Craft organizations in the 1950s changed focus from traditional to modern art, and acquired a more professional image.
The artists now began to be recognized as individuals, in contrast to the earlier collective identity.
By the 1960s the Guild was struggling to define its direction. It had originally been concerned with home arts, but neglected the growing numbers of fine craftsmen.
The Montreal branch realized that by failing to enforce quality standards it had lost standing with the latter group.
Their 1963 exhibition was therefore strictly juried.
In 1967 the national association and all the branch offices became autonomous.
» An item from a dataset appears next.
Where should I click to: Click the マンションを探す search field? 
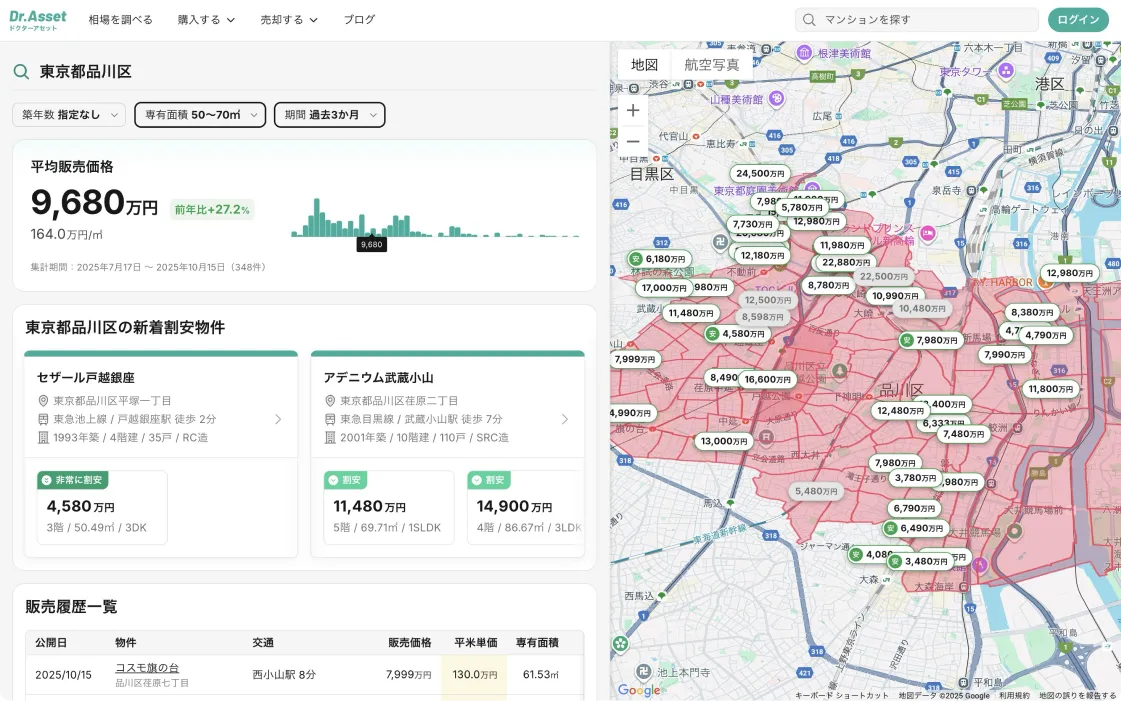click(917, 20)

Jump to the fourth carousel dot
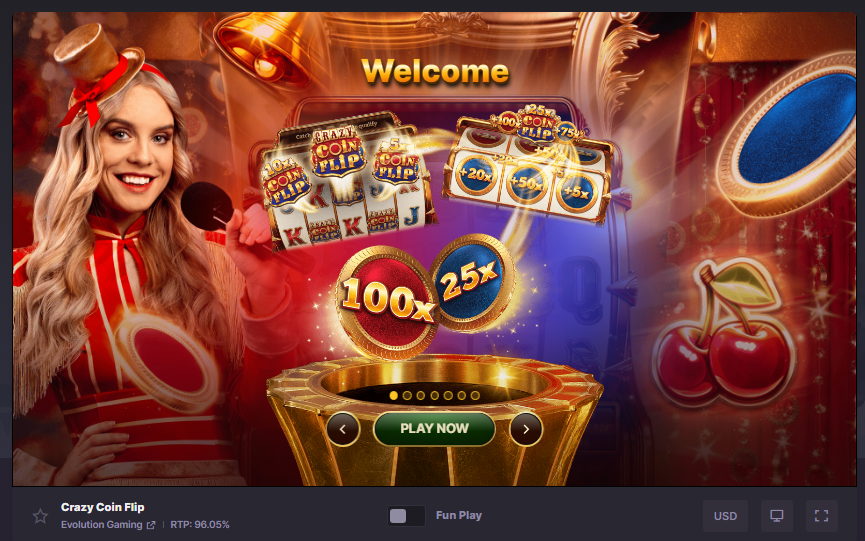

==Successor organizations==

The Canadian Craftsman's Association was formed as an alternative national craft organization after the 1964 First World Congress of Craftsmen.
In 1974 the Canadian Handicrafts Guild merged with the Canadian Craftsman's Association to form the Canadian Crafts Council (CCC), based in Ottawa.
At first the CCC was a federation of provincial crafts councils.
Later it accepted membership from other crafts organizations.
In 1996 the council began accepting craftspeople as individual members.
However, that year the Federal government stopped funding and the council had to close its offices and lay off its staff.
It continued as a legal entity, run by volunteers, but had no resources to run programs.
In May 1998 the CCC was transformed into a national crafts network, the Canadian Crafts Federation / Fédération canadienne des métiers d'art.
The members are the ten provincial crafts councils.

The Quebec branch became the Canadian Guild of Crafts Quebec. It is now called simply the Canadian Guild of Crafts.

In 2014 the Ontario Crafts Council rebranded itself as Crafts Ontario.

The Craftsmen's Association of British Columbia, later renamed the Crafts Council of British Columbia, was initially based in the Dominion Building in downtown Vancouver.
It moved to Cartwright Street in Granville Island in December 1979 with federal government funding.